### Brief
Copy out every line of the listing below word for word, leaving the pictures out.

++++++++++++++++++++

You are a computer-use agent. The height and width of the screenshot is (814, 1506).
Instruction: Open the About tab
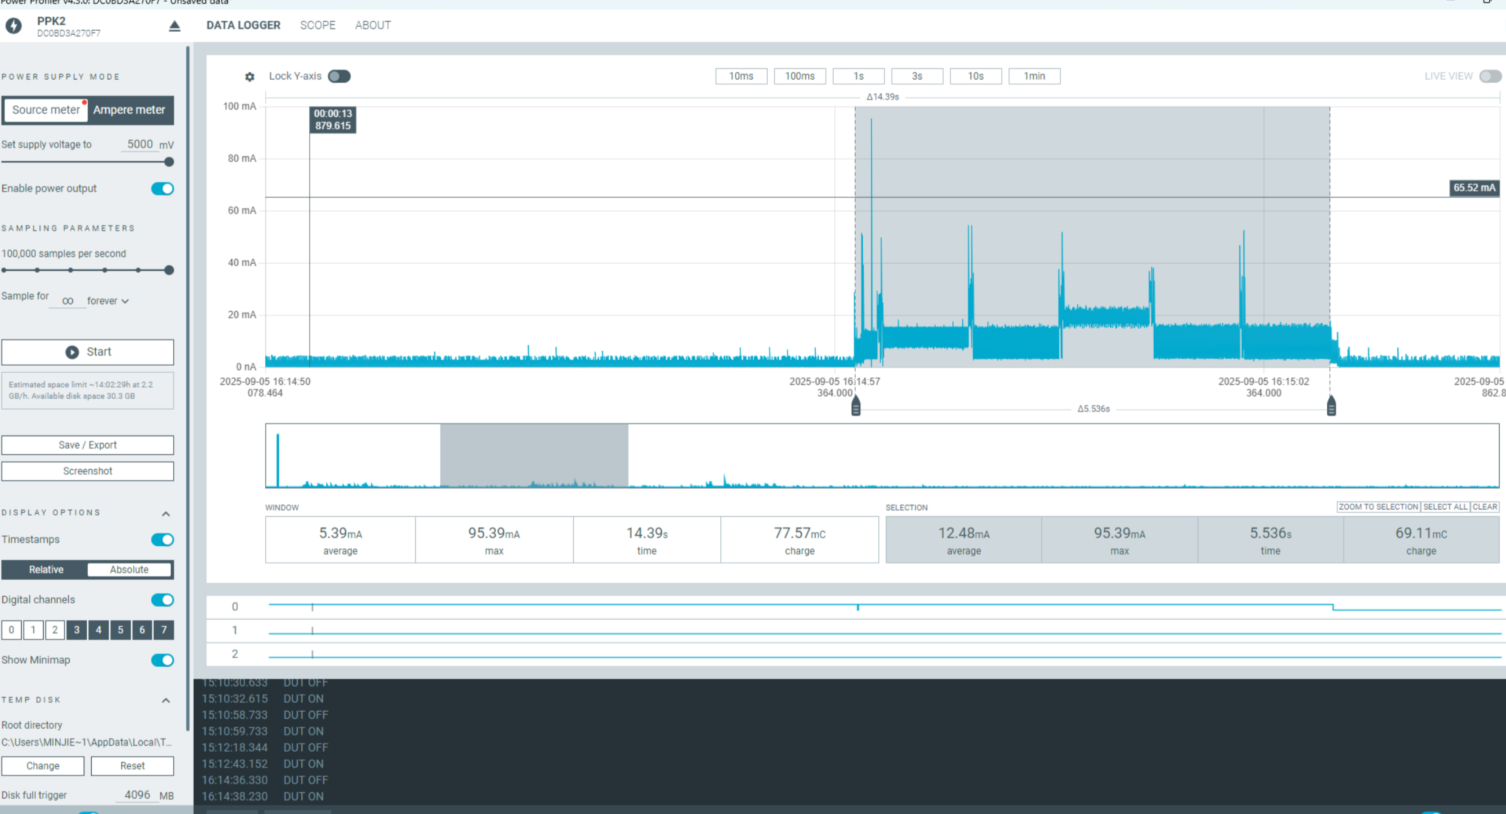click(x=372, y=25)
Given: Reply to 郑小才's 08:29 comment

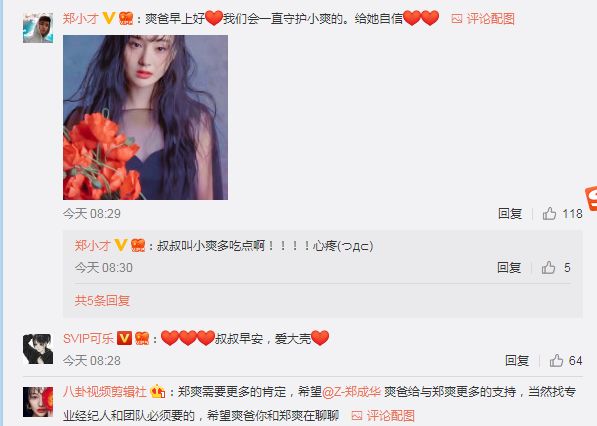Looking at the screenshot, I should (510, 214).
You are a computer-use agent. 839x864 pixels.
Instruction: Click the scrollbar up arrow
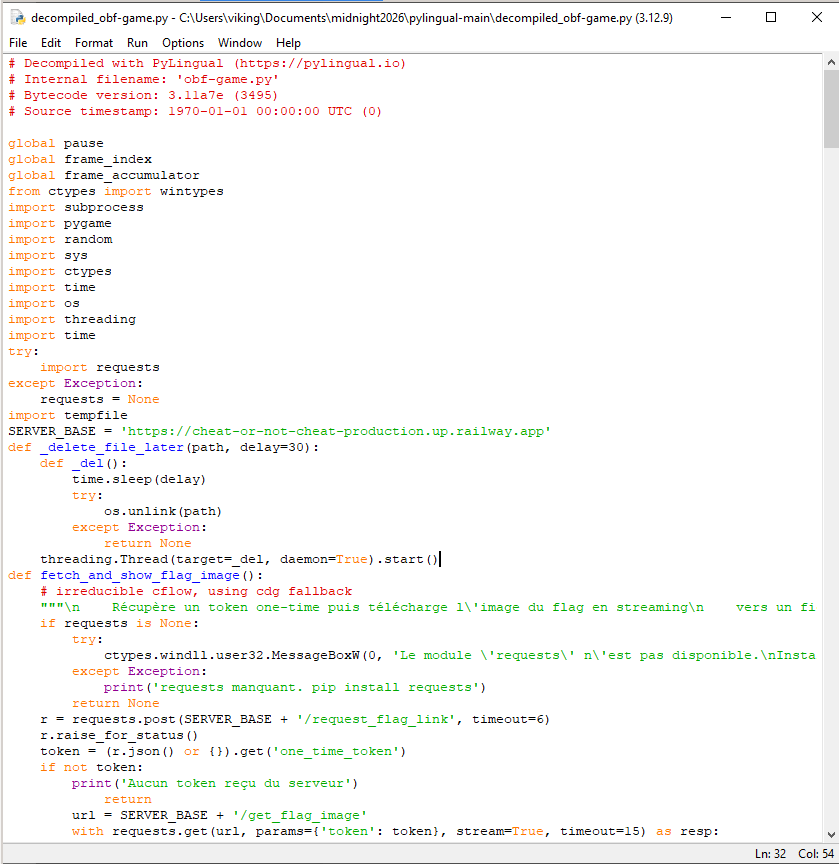pos(830,62)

++++++++++++++++++++

### Reply
You are a computer-use agent. The height and width of the screenshot is (814, 1506).
Instruction: Open the About tab
click(x=372, y=25)
Given: Reply to 郑小才's 08:29 comment

Looking at the screenshot, I should (510, 214).
You are a computer-use agent. 839x864 pixels.
Instruction: Click the scrollbar up arrow
pos(830,62)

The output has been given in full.